* Exercise input
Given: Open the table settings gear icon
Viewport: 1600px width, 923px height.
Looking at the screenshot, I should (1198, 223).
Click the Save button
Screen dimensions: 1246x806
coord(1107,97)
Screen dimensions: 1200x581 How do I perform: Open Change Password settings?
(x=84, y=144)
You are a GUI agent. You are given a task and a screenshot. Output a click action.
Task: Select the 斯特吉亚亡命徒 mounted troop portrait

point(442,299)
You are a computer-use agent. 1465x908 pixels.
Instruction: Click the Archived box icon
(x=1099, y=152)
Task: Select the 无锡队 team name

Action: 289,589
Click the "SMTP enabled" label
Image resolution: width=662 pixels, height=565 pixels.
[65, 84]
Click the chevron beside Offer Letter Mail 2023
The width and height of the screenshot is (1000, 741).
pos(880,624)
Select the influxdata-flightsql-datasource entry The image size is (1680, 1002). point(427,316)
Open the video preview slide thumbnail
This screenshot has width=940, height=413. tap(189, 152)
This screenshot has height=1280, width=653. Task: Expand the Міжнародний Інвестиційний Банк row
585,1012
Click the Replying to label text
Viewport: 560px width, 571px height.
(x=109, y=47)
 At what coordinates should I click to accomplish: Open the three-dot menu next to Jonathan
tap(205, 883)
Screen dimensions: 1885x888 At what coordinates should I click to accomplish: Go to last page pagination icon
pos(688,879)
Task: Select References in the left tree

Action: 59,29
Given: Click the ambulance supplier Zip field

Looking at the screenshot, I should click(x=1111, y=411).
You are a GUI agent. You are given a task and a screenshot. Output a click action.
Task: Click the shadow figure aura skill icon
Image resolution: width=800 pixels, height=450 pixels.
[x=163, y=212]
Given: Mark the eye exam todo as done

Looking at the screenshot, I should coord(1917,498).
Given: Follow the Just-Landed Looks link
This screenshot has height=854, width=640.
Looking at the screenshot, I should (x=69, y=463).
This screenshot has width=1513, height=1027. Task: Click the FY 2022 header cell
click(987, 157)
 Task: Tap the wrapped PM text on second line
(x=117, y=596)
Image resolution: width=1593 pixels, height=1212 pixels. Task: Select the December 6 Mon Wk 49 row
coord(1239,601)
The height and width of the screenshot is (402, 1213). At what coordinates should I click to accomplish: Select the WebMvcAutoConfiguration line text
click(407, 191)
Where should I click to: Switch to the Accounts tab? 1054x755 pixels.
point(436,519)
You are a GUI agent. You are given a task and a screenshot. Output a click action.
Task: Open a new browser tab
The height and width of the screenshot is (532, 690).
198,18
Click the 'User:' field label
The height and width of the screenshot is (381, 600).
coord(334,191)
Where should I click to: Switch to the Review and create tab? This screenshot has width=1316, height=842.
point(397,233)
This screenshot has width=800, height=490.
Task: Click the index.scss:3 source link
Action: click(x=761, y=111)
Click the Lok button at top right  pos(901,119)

* What is needed
Reproduce the records above word for word, beginning with the line that contains "Screen dimensions: 1200x581" and continuing through the line that contains "Select the influxdata-flightsql-datasource".

* Final result
Screen dimensions: 1200x581 How do I perform: Open Change Password settings?
(x=84, y=144)
You are a GUI agent. You are given a task and a screenshot. Output a click action.
Task: Select the 斯特吉亚亡命徒 mounted troop portrait

point(442,299)
You are a computer-use agent. 1465x908 pixels.
Instruction: Click the Archived box icon
(x=1099, y=152)
Task: Select the 无锡队 team name

Action: 289,589
Click the "SMTP enabled" label
Image resolution: width=662 pixels, height=565 pixels.
[65, 84]
Click the chevron beside Offer Letter Mail 2023
The width and height of the screenshot is (1000, 741).
pos(880,624)
Select the influxdata-flightsql-datasource entry The image size is (1680, 1002). point(427,316)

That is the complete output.